Sociodemographic and health risk profile associated with participation in a private health insurance weight loss maintenance and chronic disease management program
Bronwyn McGill A B D , Blythe J. O’Hara A , Anne C. Grunseit A B , Adrian Bauman A B , Luke Lawler C and Philayrath Phongsavan AA The University of Sydney, Sydney School of Public Health, Prevention Research Collaboration, Charles Perkins Centre, NSW 2006, Australia. Email: blythe.ohara@sydney.edu.au; anne.grunseit@sydney.edu.au; adrian.bauman@sydney.edu.au; philayrath.phongsavan@sydney.edu.au
B The Australian Prevention Partnership Centre, 235 Jones Street, Ultimo, NSW 2007, Australia.
C Prima Health Solutions, PO Box 7468, Warringah Mall, NSW 2100, Australia. Email: luke@primahealth.com.au
D Corresponding author. Email: bronwyn.mcgill@sydney.edu.au
Australian Health Review 44(4) 642-649 https://doi.org/10.1071/AH19046
Submitted: 21 February 2019 Accepted: 9 October 2019 Published: 29 January 2020
Abstract
Objective Identifying who participates in chronic disease management programs yields insights into program reach and appeal. This study investigated sustained participation in a remotely delivered weight loss maintenance program offered to Australian private health insurance members.
Methods All participants completing an initial 18-week weight loss program were eligible for a maintenance phase. A pre-post test design was used and sociodemographic and anthropometric characteristics of those who did and did not opt in to the maintenance phase were compared using binary logistic regression.

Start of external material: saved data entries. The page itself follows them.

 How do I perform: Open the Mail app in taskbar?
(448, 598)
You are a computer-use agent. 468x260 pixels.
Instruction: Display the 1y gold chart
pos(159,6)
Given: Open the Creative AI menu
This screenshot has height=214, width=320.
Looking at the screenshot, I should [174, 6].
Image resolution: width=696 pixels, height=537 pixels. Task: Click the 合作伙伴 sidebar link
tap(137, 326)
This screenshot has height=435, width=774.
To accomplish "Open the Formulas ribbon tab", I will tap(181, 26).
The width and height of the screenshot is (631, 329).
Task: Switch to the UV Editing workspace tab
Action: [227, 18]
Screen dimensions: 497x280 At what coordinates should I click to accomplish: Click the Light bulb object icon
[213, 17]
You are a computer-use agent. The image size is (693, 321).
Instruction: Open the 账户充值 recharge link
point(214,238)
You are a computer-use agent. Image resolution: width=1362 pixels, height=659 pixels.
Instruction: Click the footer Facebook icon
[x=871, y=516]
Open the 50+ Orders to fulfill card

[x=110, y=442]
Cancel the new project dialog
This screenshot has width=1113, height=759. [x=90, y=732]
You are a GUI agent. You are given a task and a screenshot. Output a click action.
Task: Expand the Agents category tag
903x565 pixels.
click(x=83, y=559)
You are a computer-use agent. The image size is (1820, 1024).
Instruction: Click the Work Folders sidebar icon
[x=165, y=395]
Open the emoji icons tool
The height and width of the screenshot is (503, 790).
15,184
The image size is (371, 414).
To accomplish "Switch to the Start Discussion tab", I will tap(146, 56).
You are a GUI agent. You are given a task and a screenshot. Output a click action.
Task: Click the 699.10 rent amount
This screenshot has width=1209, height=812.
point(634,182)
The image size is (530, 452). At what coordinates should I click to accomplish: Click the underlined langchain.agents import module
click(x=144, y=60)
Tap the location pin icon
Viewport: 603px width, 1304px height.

Results Maintenance phase participants lost more weight during the initial weight loss program (−2.2 kg (P < 0.001); body mass index −0.8 kg/m2 (P < 0.001)) than those who did not opt in. Participants who were obese (v. overweight) upon completion of the initial weight loss program were less likely to opt in to the maintenance phase (adjusted odds ratio (aOR) 1.76, 95% confidence interval (CI) 1.35–2.30, P < 0.001) and participants aged ≥55 years were more likely to opt in (aOR 0.59, 95% CI 0.44–0.80, P < 0.001) than those aged <55 years.
Conclusions Understanding why health insurance members opt in to maintenance programs can assist the development of strategies to improve program reach. Younger participants and those who remain obese following a weight loss program may be targeted by private health insurers and service providers to increase weight loss maintenance program participation.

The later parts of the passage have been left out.